Le nouveau Premier ministre grec va être observé doublement, par son peuple et par les Européens. Par son peuple qui attend du concret. Alexis Tsipras hérite d'un pays mis à genoux par les politiques d'austérité. Il doit d'urgence proposer les réponses d'un État caritatif pour simplement redonner de l'électricité à ceux qui en sont privés, du pain à ceux qui ont faim, quelques euros à ceux qui n'ont plus rien. Et peut-être, plus tard, pourra-t-il reconstruire un État social à défaut de promettre un retour à l'État providence…

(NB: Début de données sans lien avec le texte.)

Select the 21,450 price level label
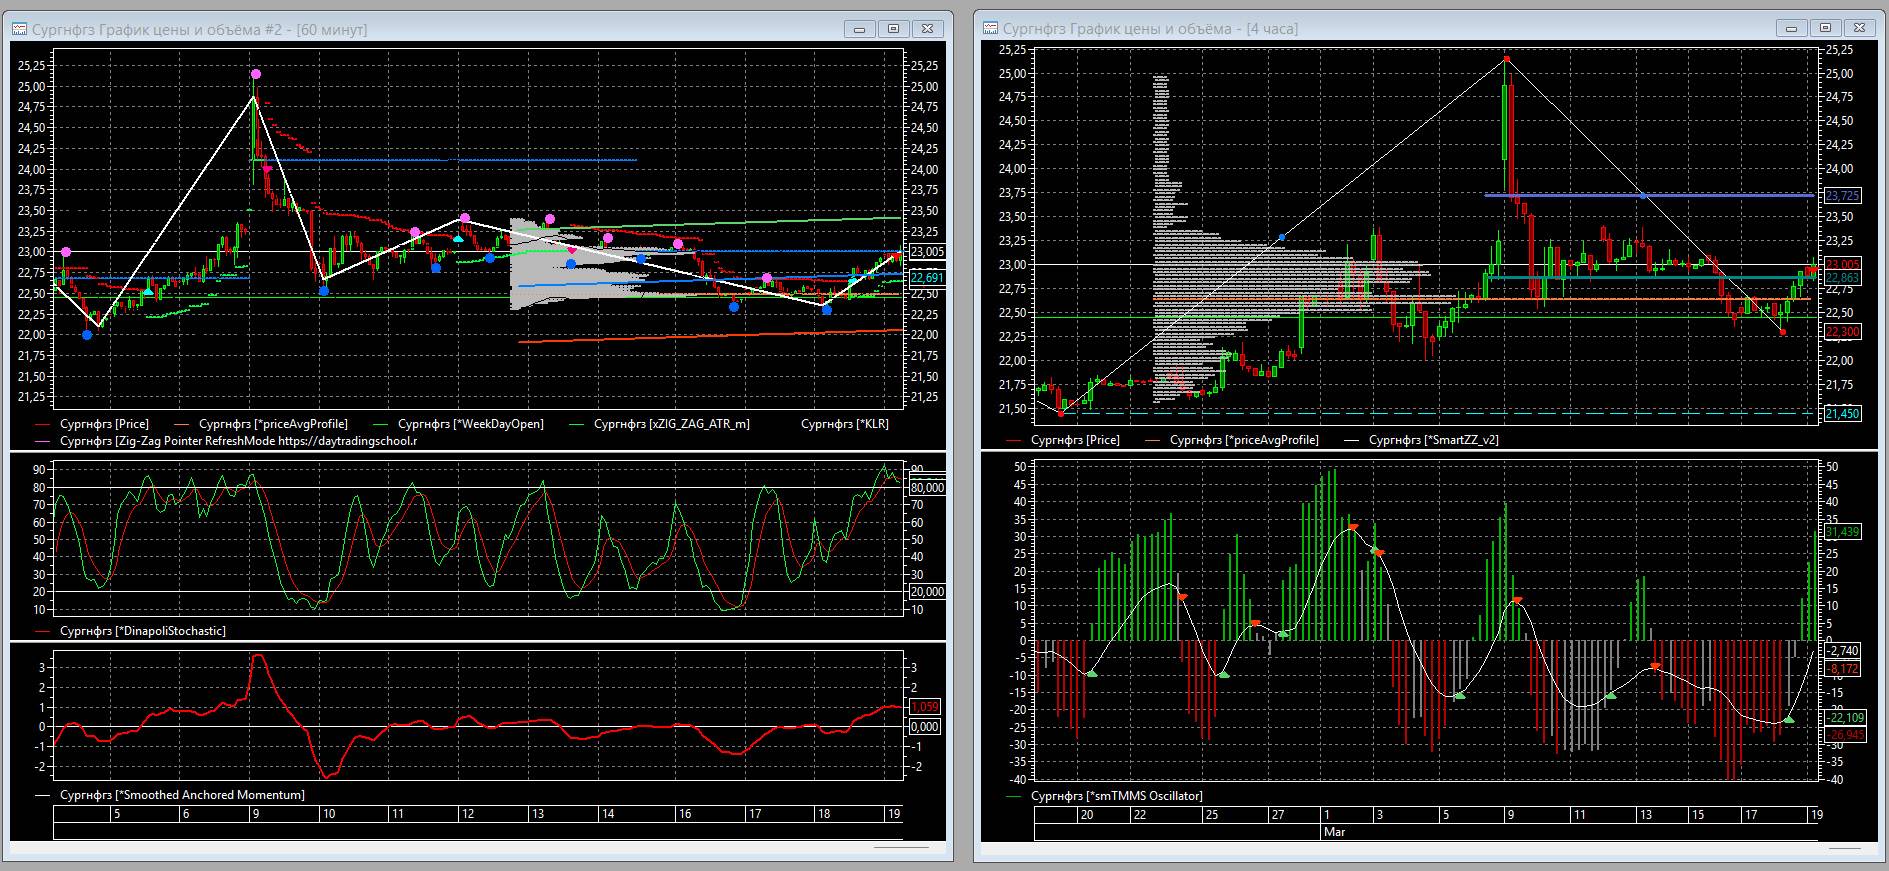pyautogui.click(x=1842, y=413)
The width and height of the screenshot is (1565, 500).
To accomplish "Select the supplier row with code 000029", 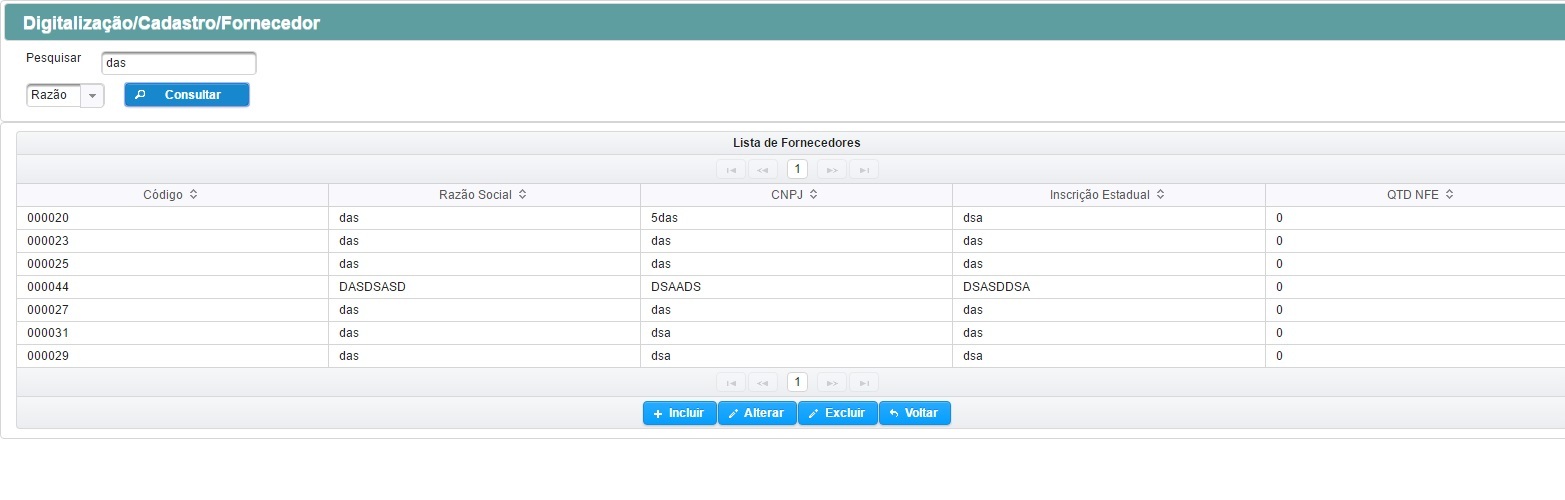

Tsipras va être observé par l'Europe contrainte de réviser son orthodoxie au moins pour deux raisons. D'abord par nécessité d'endiguer la contagion du vote grec. Contagion qui viendrait des partis anti-austérité mais aussi des partis europhobes qui ont rendez-vous avec les électeurs en Espagne, en France, en Grande-Bretagne, etc., dans les prochains mois. Ensuite parce que la Grèce occupe une position géostratégique pour l'Europe, aux portes du monde musulman.
Renégocier une dette ne serait pas une première dans l'histoire. Ni une première pour l'Allemagne qui a bénéficié d'une telle attention en 1953. Car c'est bien le c'ur du dossier que pose le peuple grec. À charge pour l'Europe d'être assez solidaire et pour la Grèce d'être assez européenne pour que les règles communes s'accordent avec les espérances d'un peuple à bout.